9.1 Conceptualising Well-Being
The first challenge for large surveys of this kind is to develop a meaningful conceptualisation of well-being. The method described in this article takes into account different areas of children’s lives, objective and subjective perspectives, and can be analysed in terms of concepts such as need, poverty, quality of life and social exclusion (Axford 2008). It distinguishes between children’s health and development and influences on that health and development, but also between different areas of children’s lives—life-satisfaction, self-perception, family, home, health, friends, school and so on. Thus, although the method was developed with the Every Child Matters framework in mind, it is not constrained by time and geography.
9.2 Maximising Participation
The second challenge is to maximise participation in surveys of this kind.
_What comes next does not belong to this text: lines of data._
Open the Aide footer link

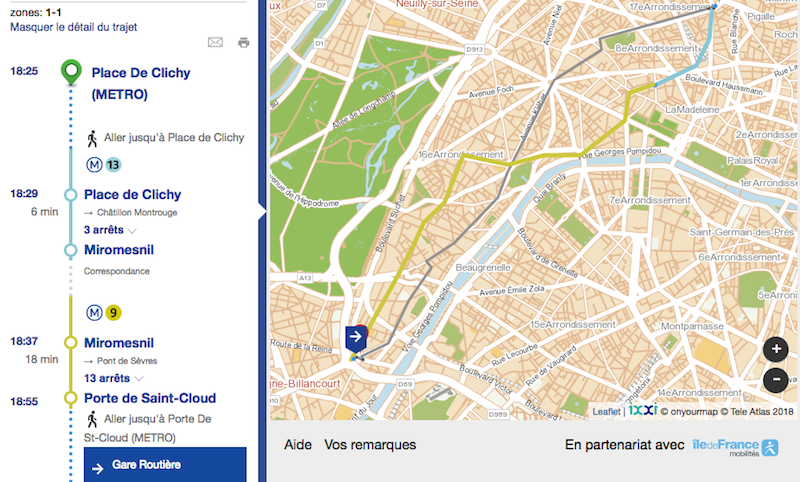(298, 445)

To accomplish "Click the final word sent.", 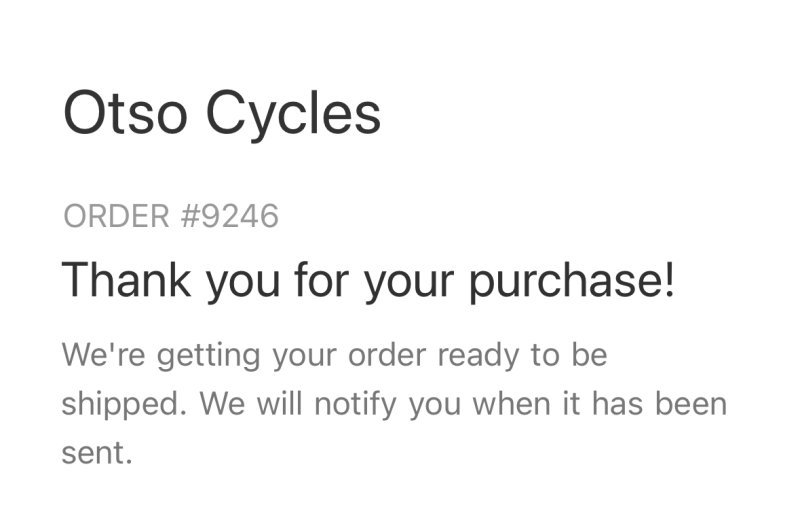I will coord(96,453).
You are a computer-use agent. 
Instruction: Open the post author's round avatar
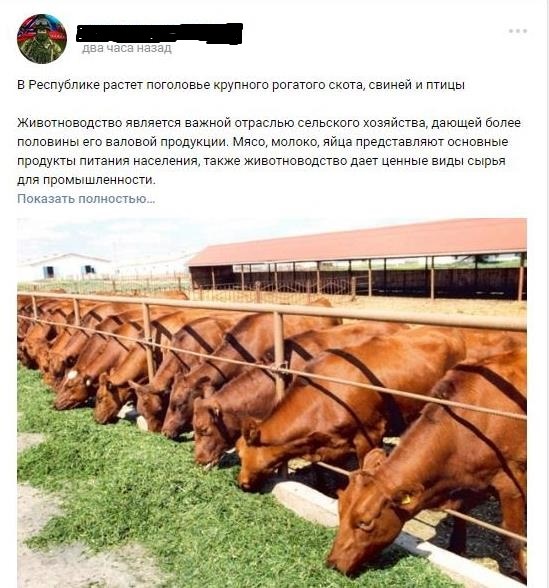tap(42, 39)
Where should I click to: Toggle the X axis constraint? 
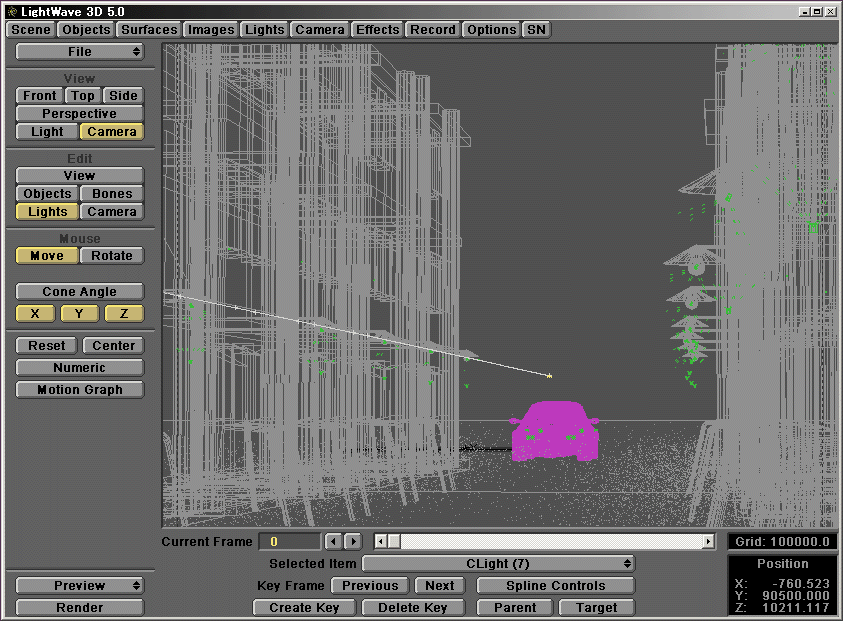click(35, 313)
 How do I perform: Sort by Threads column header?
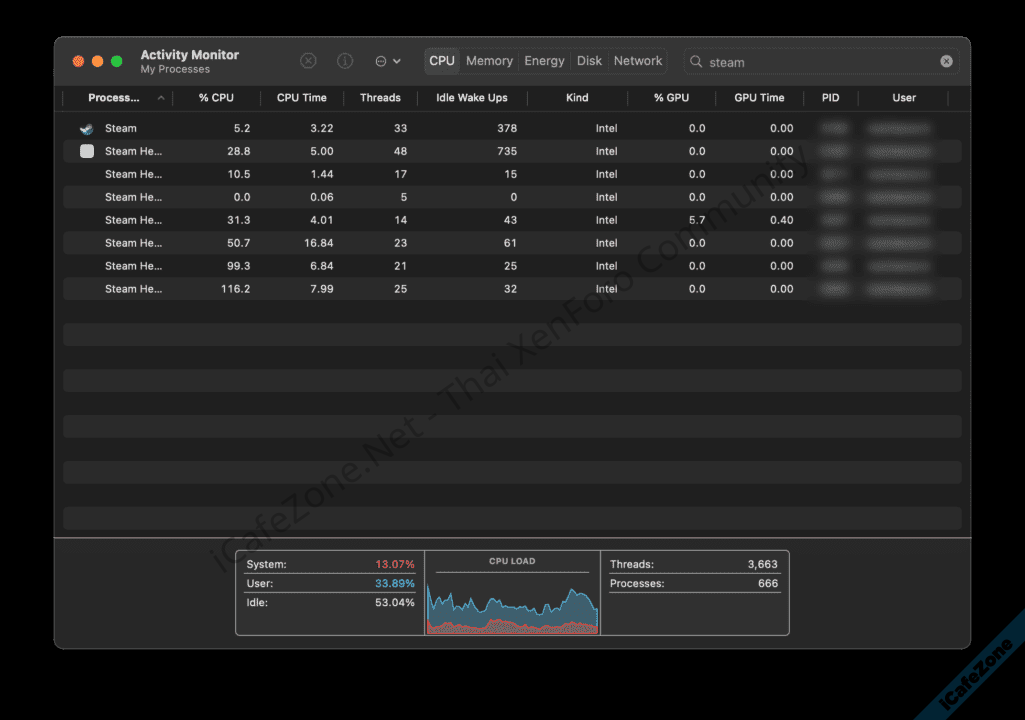pyautogui.click(x=380, y=98)
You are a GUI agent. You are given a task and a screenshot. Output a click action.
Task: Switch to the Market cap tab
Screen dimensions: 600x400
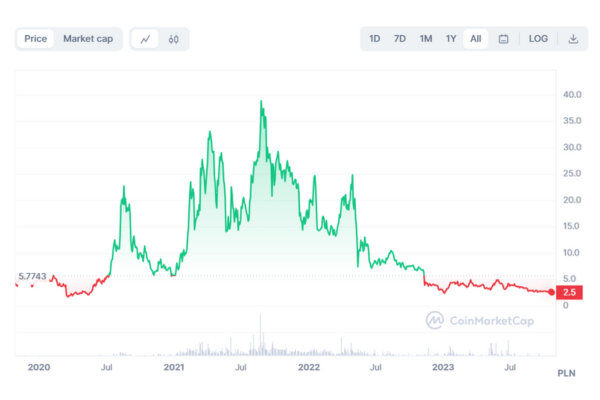[88, 39]
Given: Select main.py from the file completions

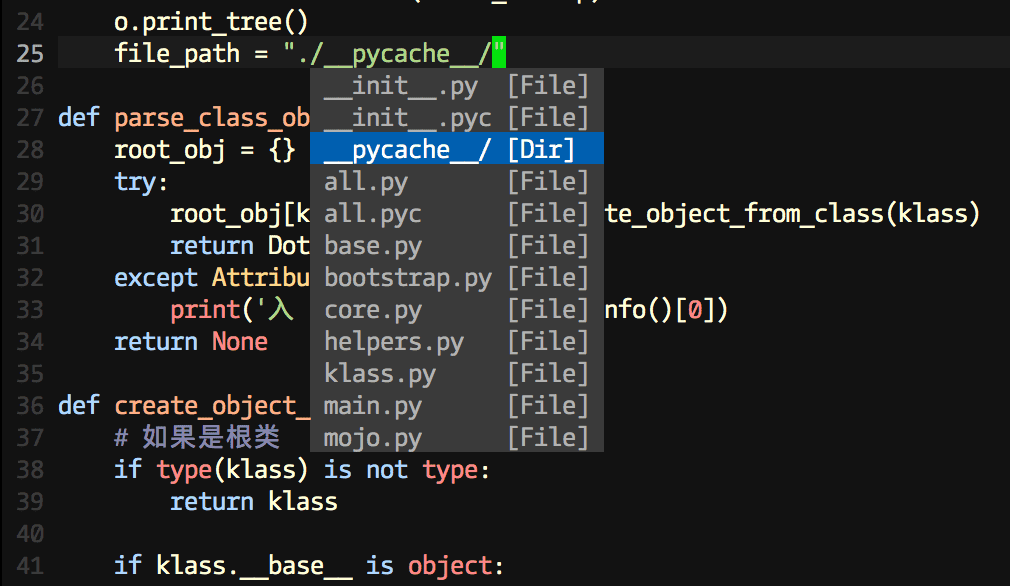Looking at the screenshot, I should (373, 405).
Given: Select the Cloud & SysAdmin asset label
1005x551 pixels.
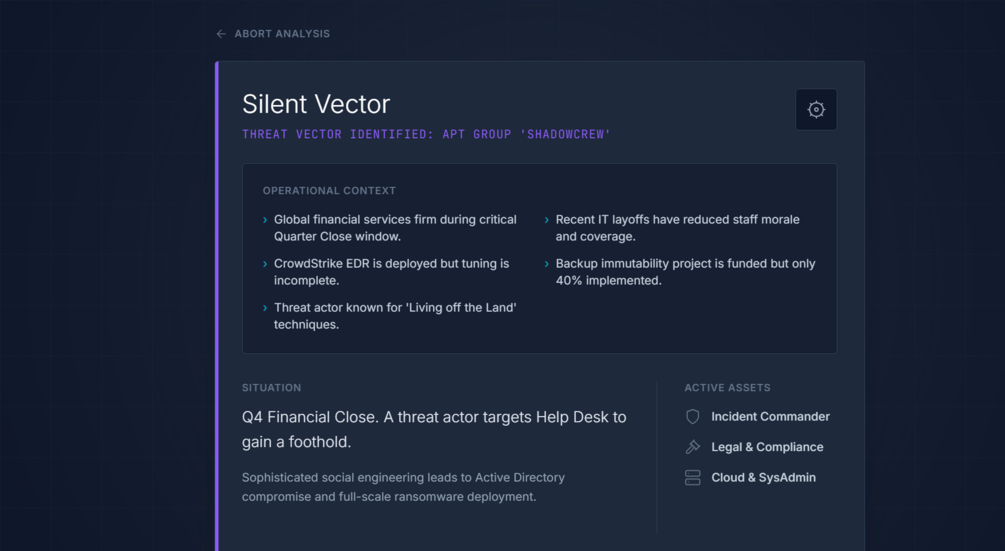Looking at the screenshot, I should click(763, 478).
Poor response rates in school surveys could have several inter-related sources: a perception on the part of teachers that there is insufficient time to complete the survey; practical constraints in schools making it difficult logistically (e.g. availability of ICT facilities, the timing of national exams, movement between lessons, competing curricular requirements); concerns about confidentiality, data protection and the safeguarding children; the view that questions are too intrusive; not realising the value or potential of results (at school and local authority levels); and children having difficulty understanding and therefore answering questions, leading to missing data. If realised, any of these risks would limit the representativeness of the sample, meaning that findings may be treated with suspicion or not used at all.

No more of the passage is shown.